#dontmutedc has become a powerful call to ensure that DC's own indigenous music is supported, promoted and celebrated. Through these three great summer reads, learn about Go-Go's history, people, sounds, setbacks and future with DC Public Library's Go-Go Book Club, in partnership with Solid State Books, Washington Performing Arts and the Smithsonian Center for Folklife and Cultural Heritage.
June 18
The Beat: Go-Go Music from Washington DC by Kip Lornell & Charles C. Stephenson, Jr.
July 18
Take Me Out To The Go Go: the Autobiography of Kato Hammond
August 15
Go-Go Live: The Musical Life and Death of a Chocolate City by Natalie Hopkinson
Go-go is an upbeat, funky Black popular music from Washington, D.C. with a history as long as that of house or hip-hop. Natalie Hopkinson, formerly the Media and Culture Critic for The Root, with access to clubs, producers, and artists, is well-placed to tell the story of the music from the 70s to the present. With the gentrification of the District, more of the Black population and the go-go industry have moved to the Maryland suburbs. In Go-Go Live, Hopkinson gives a critical, inside account of the scene and how it survives in a changing city.
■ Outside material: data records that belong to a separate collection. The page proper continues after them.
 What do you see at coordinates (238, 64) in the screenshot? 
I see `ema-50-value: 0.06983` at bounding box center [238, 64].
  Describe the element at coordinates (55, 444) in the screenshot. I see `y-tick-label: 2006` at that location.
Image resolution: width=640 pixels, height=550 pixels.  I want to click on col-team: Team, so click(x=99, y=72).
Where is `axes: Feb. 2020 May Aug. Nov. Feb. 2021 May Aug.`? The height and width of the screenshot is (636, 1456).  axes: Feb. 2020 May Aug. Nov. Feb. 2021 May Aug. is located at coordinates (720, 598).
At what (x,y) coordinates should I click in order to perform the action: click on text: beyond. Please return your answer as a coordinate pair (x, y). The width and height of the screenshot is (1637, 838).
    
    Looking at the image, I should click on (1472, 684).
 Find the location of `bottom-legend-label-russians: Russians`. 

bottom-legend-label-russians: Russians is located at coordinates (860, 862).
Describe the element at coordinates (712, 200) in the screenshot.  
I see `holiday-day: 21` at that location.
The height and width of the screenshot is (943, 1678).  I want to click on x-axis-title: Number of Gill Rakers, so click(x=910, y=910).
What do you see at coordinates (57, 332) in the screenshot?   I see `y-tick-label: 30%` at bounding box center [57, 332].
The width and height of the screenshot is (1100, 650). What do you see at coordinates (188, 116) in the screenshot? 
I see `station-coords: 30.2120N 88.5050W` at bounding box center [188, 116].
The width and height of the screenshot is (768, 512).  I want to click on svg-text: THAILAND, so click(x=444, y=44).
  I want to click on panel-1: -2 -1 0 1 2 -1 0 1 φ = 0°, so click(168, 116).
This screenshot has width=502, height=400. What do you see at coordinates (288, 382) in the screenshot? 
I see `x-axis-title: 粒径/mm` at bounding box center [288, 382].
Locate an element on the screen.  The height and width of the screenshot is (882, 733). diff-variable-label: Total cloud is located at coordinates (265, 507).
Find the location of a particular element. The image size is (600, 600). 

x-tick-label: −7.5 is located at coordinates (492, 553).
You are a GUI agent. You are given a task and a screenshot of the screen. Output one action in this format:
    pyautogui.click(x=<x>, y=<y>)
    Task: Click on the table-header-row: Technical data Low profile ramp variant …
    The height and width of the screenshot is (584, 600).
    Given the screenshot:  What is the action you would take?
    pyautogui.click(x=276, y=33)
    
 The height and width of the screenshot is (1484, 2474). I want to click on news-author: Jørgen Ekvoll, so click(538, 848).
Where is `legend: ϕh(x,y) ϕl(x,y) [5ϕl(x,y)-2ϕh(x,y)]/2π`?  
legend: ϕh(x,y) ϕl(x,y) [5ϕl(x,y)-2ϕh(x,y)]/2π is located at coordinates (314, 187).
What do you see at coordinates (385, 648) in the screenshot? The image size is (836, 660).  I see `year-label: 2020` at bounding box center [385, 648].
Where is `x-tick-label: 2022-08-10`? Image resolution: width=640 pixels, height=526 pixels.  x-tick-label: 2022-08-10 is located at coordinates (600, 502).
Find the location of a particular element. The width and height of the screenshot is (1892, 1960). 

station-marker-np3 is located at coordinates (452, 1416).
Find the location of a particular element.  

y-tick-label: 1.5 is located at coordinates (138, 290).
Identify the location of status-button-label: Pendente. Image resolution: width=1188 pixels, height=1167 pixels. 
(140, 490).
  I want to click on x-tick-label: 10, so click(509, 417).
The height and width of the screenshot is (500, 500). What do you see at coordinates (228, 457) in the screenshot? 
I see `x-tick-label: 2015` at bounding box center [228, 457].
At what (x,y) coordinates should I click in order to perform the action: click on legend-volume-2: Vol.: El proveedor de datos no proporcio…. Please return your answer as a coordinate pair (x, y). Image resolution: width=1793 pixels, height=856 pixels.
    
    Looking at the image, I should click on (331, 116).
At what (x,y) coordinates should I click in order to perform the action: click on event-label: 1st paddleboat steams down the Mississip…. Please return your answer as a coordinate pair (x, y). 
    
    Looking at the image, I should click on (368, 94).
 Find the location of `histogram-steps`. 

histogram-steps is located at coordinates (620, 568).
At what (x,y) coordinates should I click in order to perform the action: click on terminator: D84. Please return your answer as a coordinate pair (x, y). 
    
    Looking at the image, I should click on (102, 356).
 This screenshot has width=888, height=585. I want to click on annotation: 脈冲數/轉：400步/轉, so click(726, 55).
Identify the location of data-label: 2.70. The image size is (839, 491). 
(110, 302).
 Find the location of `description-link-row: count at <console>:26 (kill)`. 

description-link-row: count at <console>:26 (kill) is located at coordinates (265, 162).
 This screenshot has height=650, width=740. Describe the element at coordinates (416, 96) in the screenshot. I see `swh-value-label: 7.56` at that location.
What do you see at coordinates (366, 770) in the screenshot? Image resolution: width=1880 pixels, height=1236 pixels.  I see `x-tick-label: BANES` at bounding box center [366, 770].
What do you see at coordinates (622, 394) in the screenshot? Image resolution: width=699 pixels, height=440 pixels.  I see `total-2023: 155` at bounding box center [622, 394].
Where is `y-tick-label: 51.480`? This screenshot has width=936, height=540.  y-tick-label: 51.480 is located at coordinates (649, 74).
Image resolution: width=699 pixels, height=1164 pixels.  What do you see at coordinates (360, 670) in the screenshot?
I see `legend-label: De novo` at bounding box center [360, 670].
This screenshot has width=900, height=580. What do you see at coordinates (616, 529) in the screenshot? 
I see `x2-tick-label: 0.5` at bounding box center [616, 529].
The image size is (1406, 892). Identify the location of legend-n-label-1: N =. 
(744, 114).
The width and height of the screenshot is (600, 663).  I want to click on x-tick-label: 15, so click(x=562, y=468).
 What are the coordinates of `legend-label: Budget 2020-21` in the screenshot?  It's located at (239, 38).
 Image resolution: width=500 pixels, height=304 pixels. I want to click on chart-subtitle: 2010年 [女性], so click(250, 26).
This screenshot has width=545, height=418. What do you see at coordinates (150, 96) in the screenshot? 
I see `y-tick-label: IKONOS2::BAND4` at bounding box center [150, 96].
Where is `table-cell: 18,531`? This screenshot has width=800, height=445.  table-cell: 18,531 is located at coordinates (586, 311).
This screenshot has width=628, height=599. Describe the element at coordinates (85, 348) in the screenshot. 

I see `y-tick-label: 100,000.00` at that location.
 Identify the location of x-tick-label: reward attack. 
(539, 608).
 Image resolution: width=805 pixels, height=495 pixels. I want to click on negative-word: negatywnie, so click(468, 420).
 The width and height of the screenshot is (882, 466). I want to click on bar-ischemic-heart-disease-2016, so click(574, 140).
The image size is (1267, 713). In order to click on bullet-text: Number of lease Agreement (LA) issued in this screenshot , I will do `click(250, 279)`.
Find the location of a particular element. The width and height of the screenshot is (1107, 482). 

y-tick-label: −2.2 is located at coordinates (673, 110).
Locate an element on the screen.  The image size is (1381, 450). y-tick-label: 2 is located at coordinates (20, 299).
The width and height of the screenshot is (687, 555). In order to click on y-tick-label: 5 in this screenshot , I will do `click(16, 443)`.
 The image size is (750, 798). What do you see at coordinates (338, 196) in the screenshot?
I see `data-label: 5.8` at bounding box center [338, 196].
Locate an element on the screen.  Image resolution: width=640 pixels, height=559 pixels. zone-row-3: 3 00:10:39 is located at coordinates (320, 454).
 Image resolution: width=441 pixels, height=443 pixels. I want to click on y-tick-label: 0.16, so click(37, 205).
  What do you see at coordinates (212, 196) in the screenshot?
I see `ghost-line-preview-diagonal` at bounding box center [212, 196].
Go-go is the conga drum–inflected black popular music that emerged in Washington, D.C., during the 1970s. The guitarist Chuck Brown, the "Godfather of Go-Go," created the music by mixing sounds borrowed from church and the blues with the funk and flavor that he picked up playing for a local Latino band. Born in the inner city, amid the charred ruins of the 1968 race riots, go-go generated a distinct culture and an economy of independent, almost exclusively black-owned businesses that sold tickets to shows and recordings of live go-gos. At the peak of its popularity, in the 1980s, go-go could be heard around the capital every night of the week, on college campuses and in crumbling historic theaters, hole-in-the-wall nightclubs, backyards, and city parks.
Go-Go Live is a social history of black Washington told through its go-go music and culture. Encompassing dance moves, nightclubs, and fashion, as well as the voices of artists, fans, business owners, and politicians, Natalie Hopkinson's Washington-based narrative reflects the broader history of race in urban America in the second half of the twentieth century and the early twenty-first. In the 1990s, the middle class that had left the city for the suburbs in the postwar years began to return. Gentrification drove up property values and pushed go-go into D.C.'s suburbs. The Chocolate City is in decline, but its heart, D.C.'s distinctive go-go musical culture, continues to beat. On any given night, there's live go-go in the D.C. metro area.
A former staff writer, editor, and culture critic at the Washington Post and The Root, Natalie Hopkinson is an assistant professor in Howard University’s graduate program in communication, culture and media studies and a fellow at the Interactivity Foundation. The author of A Mouth Is Always Muzzled (The New Press), as well as Go-Go Live and Deconstructing Tyrone (with Natalie Y. Moore), Hopkinson lives in Washington, D.C.